Collected data entries:
_ _ _ _

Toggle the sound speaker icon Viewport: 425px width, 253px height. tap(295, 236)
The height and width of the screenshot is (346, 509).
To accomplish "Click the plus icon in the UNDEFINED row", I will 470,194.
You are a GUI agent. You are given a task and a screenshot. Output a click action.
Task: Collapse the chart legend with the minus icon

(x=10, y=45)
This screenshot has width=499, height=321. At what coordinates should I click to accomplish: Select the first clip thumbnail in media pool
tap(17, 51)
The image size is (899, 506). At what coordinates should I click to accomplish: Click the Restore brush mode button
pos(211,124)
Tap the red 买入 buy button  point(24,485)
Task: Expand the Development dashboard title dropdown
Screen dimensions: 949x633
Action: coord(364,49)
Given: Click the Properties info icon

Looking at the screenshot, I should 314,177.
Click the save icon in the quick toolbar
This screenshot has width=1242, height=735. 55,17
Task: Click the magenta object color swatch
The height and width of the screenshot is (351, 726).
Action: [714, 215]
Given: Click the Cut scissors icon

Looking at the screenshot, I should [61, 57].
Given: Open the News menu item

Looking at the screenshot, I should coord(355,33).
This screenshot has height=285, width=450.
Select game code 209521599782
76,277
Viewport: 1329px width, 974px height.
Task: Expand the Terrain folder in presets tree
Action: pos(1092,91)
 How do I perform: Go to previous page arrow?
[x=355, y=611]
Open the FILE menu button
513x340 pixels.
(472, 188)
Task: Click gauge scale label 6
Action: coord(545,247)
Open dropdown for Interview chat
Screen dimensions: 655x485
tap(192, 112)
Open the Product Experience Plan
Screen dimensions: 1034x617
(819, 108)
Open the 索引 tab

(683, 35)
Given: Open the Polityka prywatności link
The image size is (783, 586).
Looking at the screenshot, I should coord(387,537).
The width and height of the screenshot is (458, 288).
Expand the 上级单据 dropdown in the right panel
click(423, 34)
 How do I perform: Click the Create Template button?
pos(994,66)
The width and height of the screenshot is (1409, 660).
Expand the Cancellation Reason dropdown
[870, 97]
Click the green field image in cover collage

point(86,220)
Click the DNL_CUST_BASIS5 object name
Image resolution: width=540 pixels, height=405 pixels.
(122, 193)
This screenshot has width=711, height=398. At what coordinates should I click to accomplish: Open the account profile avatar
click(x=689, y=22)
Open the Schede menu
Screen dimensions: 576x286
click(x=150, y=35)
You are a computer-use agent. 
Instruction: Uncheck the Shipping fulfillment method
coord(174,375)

_ _ _ _

--- Task statement ---
From the entries above, give again exactly the lines running from the line with "The image size is (783, 586)." to the line with "You are a computer-use agent."; include both of those lines.

--- Expected answer ---
The image size is (783, 586).
Looking at the screenshot, I should coord(387,537).
The width and height of the screenshot is (458, 288).
Expand the 上级单据 dropdown in the right panel
click(423, 34)
 How do I perform: Click the Create Template button?
pos(994,66)
The width and height of the screenshot is (1409, 660).
Expand the Cancellation Reason dropdown
[870, 97]
Click the green field image in cover collage

point(86,220)
Click the DNL_CUST_BASIS5 object name
Image resolution: width=540 pixels, height=405 pixels.
(122, 193)
This screenshot has width=711, height=398. At what coordinates should I click to accomplish: Open the account profile avatar
click(x=689, y=22)
Open the Schede menu
Screen dimensions: 576x286
click(x=150, y=35)
You are a computer-use agent. 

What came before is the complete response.